ANF – The teen-apparel retailer made an appearance on our ‘hot by options volume’ market scanner this morning after reporting a first-quarter loss of 31 cents per share. Just one year ago the premium branded clothier reeled in 69 cents per share when the living was easy and customer’s wallets weren’t locked up tighter than Fort Knox. ANF’s sales have been truncated some 30% in stores open at least one year as cash-strapped consumers cut back on unnecessary purchases or else opt for products occupying a lower price range. Option traders exchanged more than 23,000 contracts on the stock amid a more than 2.5% decline in shares to $26.50. Puts traded two times to every call indicating a general concern that ANF’s share price will continue to struggle. The June 28 strike price witnessed the sale of more than 1,000 calls for an average premium of 78 cents apiece. Such a trade suggests that investors do not see shares making bullish moves by expiration. Abercrombie & Fitch was one of the top stocks on our ‘top option implied volatility % losers’ scanner as its volatility sank to 52% this morning down from yesterday’s high of about 70%. – Abercrombie & Fitch Co.

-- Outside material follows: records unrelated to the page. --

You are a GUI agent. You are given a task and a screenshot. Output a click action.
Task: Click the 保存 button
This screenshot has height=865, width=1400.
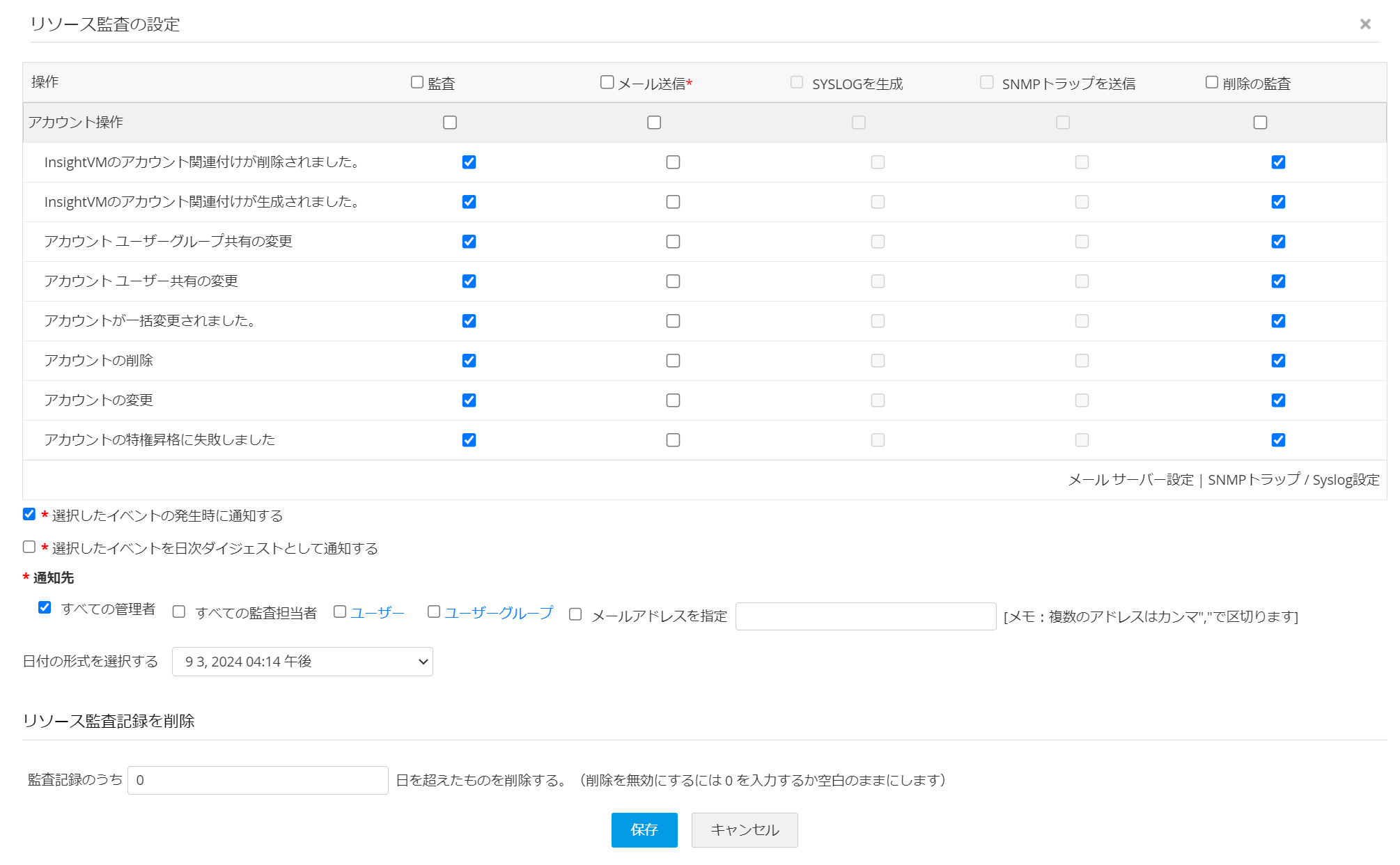click(x=644, y=829)
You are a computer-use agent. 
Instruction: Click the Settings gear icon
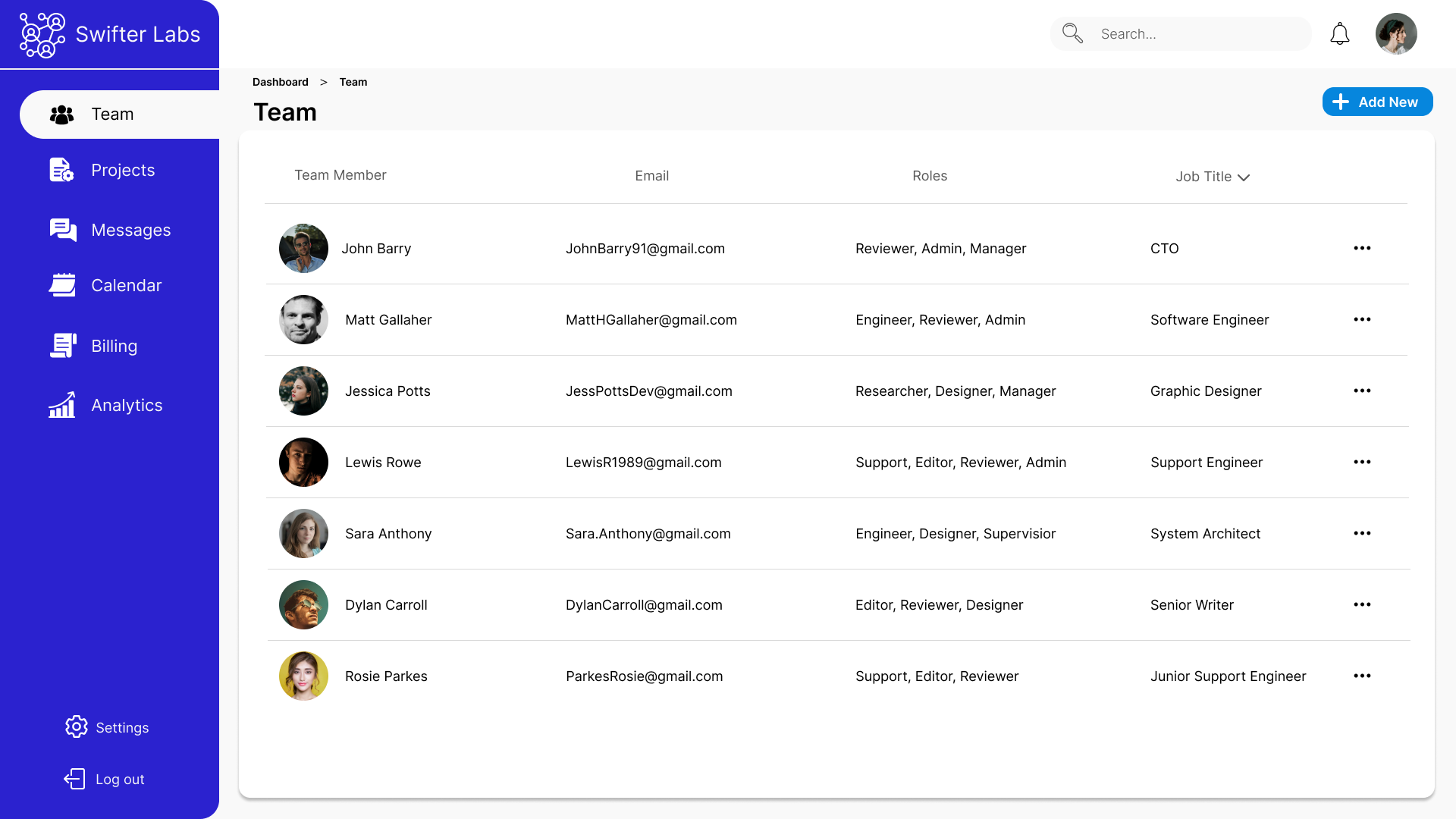(76, 727)
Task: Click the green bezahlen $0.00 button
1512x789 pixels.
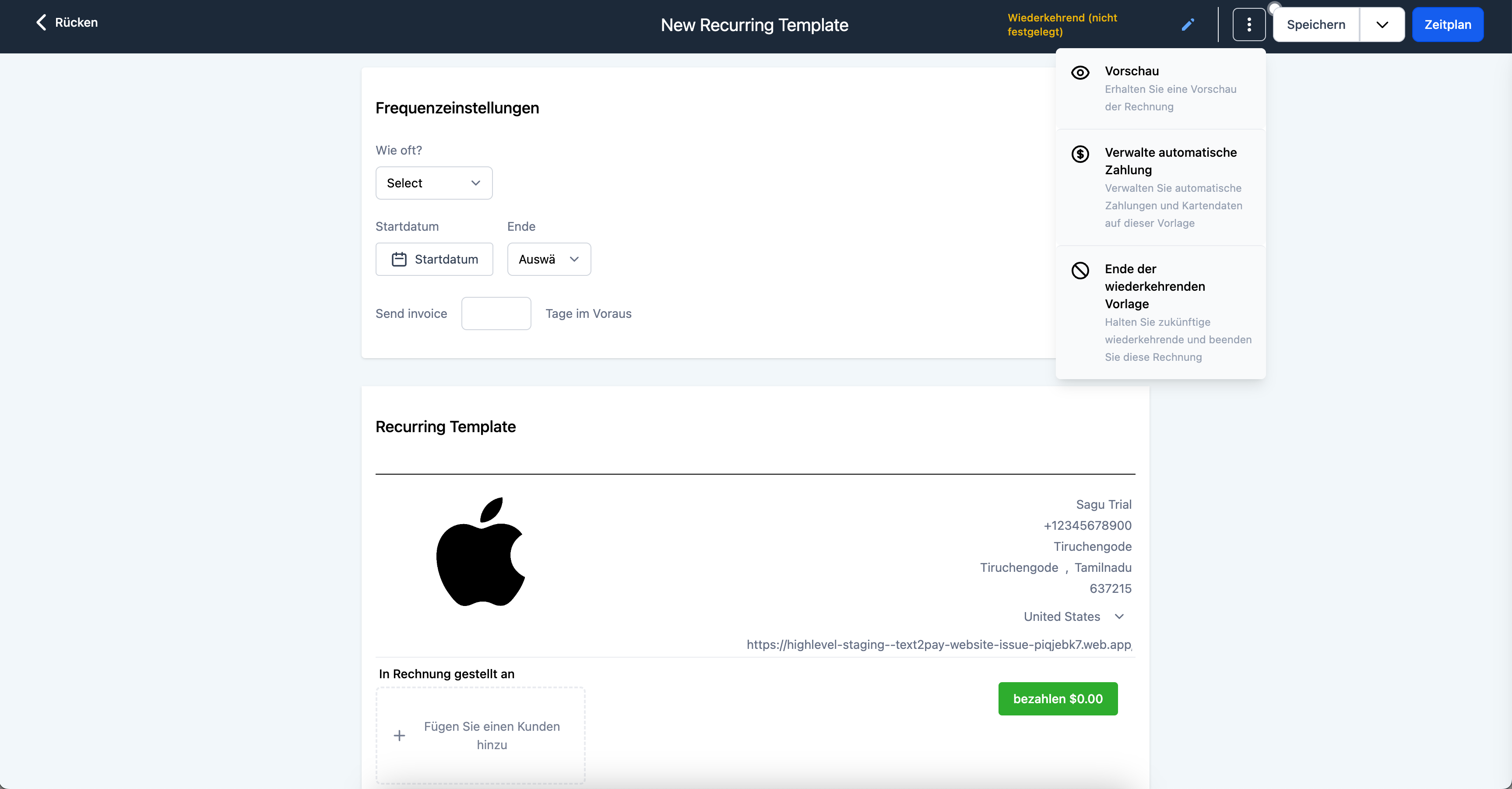Action: [x=1058, y=699]
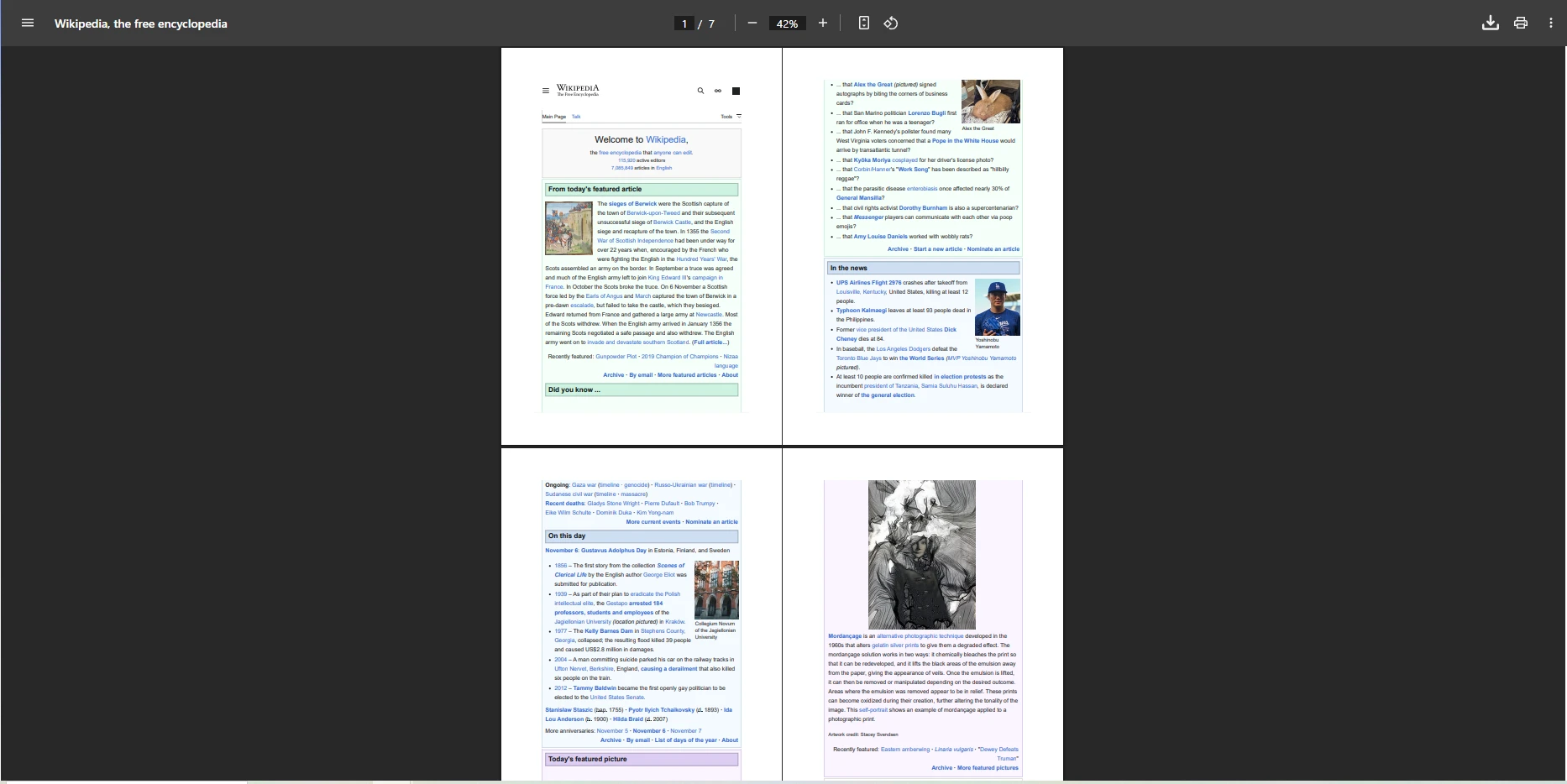The image size is (1567, 784).
Task: Open the more options three-dot menu
Action: 1551,23
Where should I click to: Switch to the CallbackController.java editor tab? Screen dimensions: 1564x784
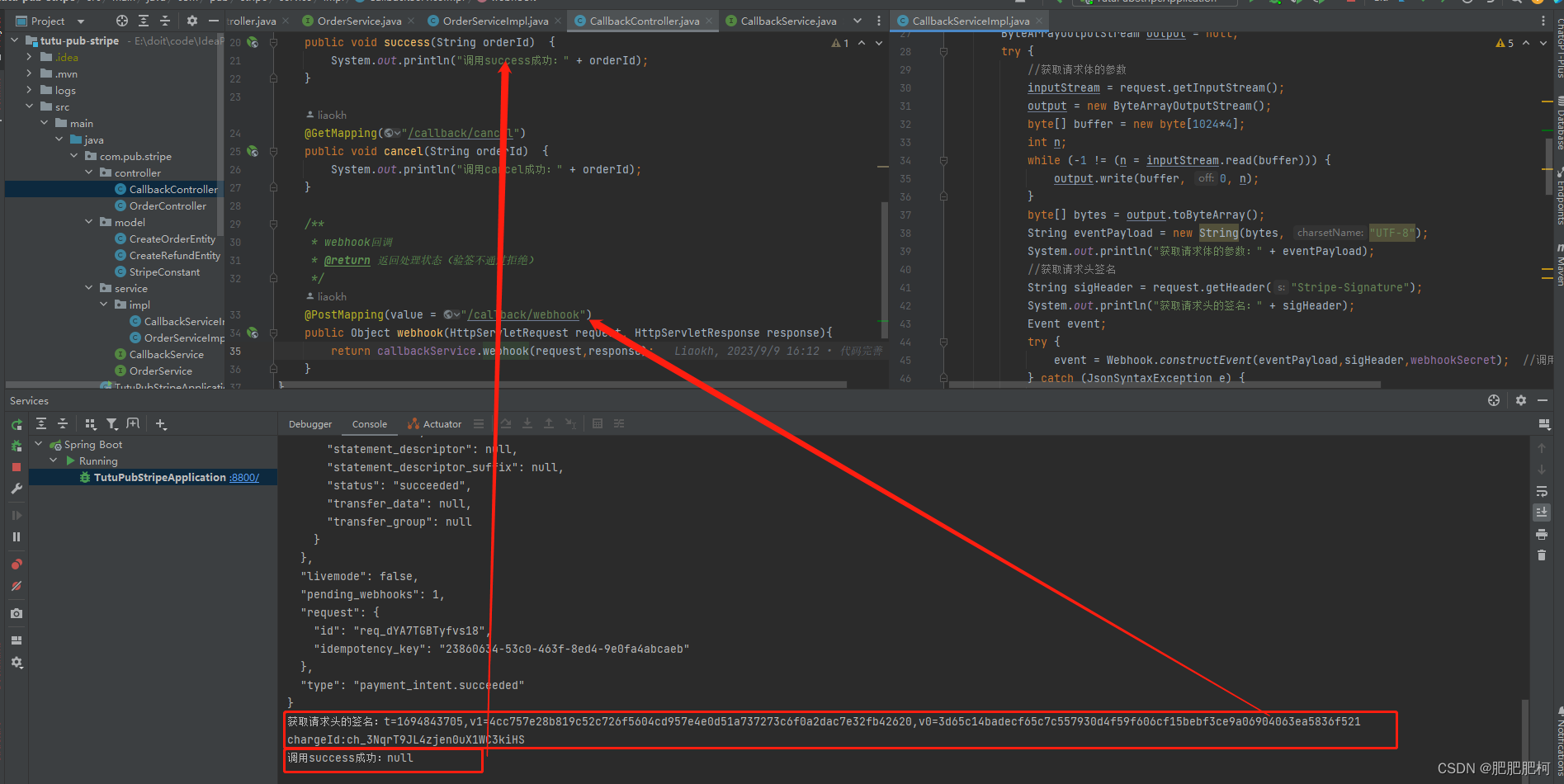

PEP – Global beverage, snack, and food company, PepsiCo, has experienced a share price decline of more than 1% to $50.25 amid continued efforts by the firm to acquire regional U.S. bottling companies. PepsiCo recently purchased a 70-employee bottler in Massachusetts, its fourth acquisition in the past fifteen months. One investor purchased 15,000 at-the-money puts at the October 50 strike price for a premium of 3.60 each. Such a position may represent outright protective put buying. Otherwise, the trade could be the work of an investor who appears to have sold 30,000 puts short back on April 28, 2009 for 4.20 apiece at the October 50 strike. If this is the case, the trader has closed out half of the short position by buying 15,000 puts today for 3.60, taking in a profit of 60 cents per contract. – PepsiCo, Inc.